From simple senses, human minds evolved
To tease out patterns from chaotic static,
Discern the lessons from each problem solved,
Create behaviors idiosyncratic.

Thus, when misfortune strikes a heavy blow
And there is nothing to recriminate,
A god or demon must have caused our woe,
For such cruel chance we cannot contemplate—

For why should children starve while gluttons feast
Or illness strike the strong down at their peak?
Though blessèd may be those who have the least,
They pray for intercession, life less bleak.

But when you send a wish into the air,
You cannot know just who is listening there.

Adventures in Quantum Fiction

It’s been a busy final quarter of 2015, during which I have finished writing no less than three stories and had the great pleasure of singing in the chorus of Bizet’s Carmen by the Pacific Lyric Opera. I’ll also be singing Berlioz’s Te Deum with the San Diego Symphony and caroling like a champ, because Christmas music is so much more than endless covers of “Baby It’s Cold Outside” and “Santa Baby.”

This being the season of giving, I would like to point you in the direction of Quantum Shorts, where there are dozens of delightful flash fiction stories inspired by quantum physics/mechanics/theory/technology/etc.  available to read for FREE!

And I would be remiss if I didn’t mention that I have a horse, or in this case, a quantum chicken, in the race.  I hope you enjoy my story, The Spherical Chicken.
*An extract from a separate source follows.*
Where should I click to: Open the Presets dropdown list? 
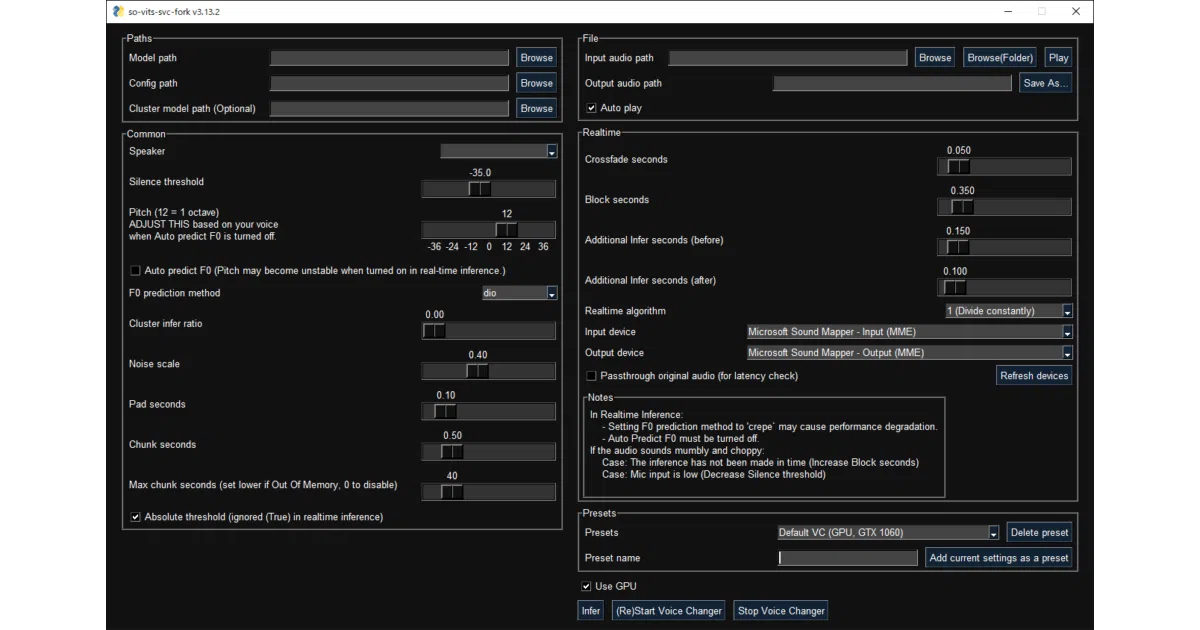[x=889, y=532]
And if you do, please consider voting for it!

I’m slowly gathering feedback on my attempt to turn last year’s Sonnet Project into a book, but that is in the works, as is a story for a new anthology, and of course, that novel I keep threatening to finish. Given that it’s science fiction, the Quantum Shorts contest was just the right thing to get me thinking about it again.
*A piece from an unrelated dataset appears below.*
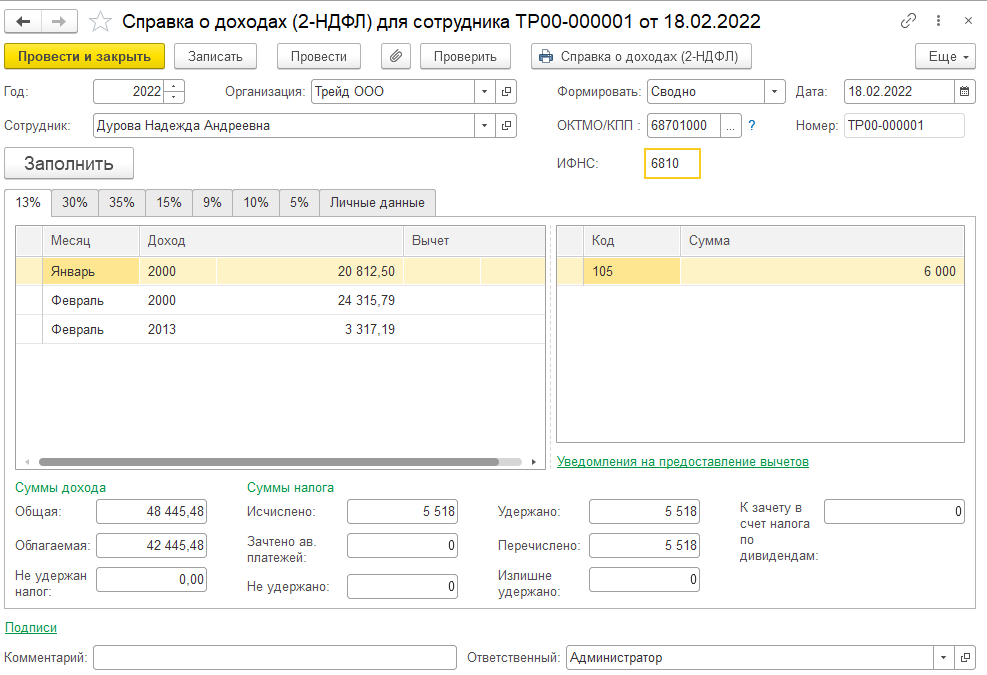Viewport: 987px width, 675px height.
Task: Open calendar picker for Дата field
Action: pos(965,92)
Happiest of Holidays and a Splendid New Year to All!

Libby

 

 

Lost Time

It’s both strange and wonderful, after a year of writing daily sonnets, not be be writing daily sonnets. One would think that my post-sonnet-project schedule would feel less daunting, and yet anybody who knows me well knows that I’m happiest when I’m busy doing things that I love. So I’ve been no less busy this year, I’m just busy doing different things! Such as…

  • I’ve had two short stories accepted for publication this year! More details to come on that front when I have them.

The one downside to taking wonderful vacations is that day-job vacation time is finite. Thus, this year I will be missing out on the writer’s retreat that I have been part of for the past three summers. I will miss spending time with my friends and luxuriating in the time and space to write as much or as little as I wish. I will be with them in spirit and will write as much on my own as I can!

Of course, being me, I have ambitious plans for the rest of the year, including but not limited to four exciting summer singing gigs, serving as deputy editor for an anthology of short stories (again, details forthcoming), curating and publishing my sonnets from last year, and finally finishing the draft of The Novelsomething I’ve been threatening to do for some time now. So I may be quieter here in 2015 than I was in 2014, but I hope to have many excellent things to show for it by year’s end.

And possibly an additional sonnet or two.

Love to All!

Libby

A Bribe For My Kind Editor, or Pony Up

Your shaggy, winsome countenance belies
A strength borne out of harsh austerity
Unparalleled, comparative to size,
A product of your insularity.

Your humble, compact form inspires delight,
Small children are entrusted to your back–
Beloved pets, devoted guides, despite
Strong will, which manifests in training’s lack.

And yet I cannot look into your faces
Without recalling how your forebears bore
The the pit and lash in suffocating places,
And how your brethren perished by the score.

Past sorrows make our present selves inclined
To err, I hope, upon the side of kind.

For JL Aldis, who requested a sonnet about Shetland ponies.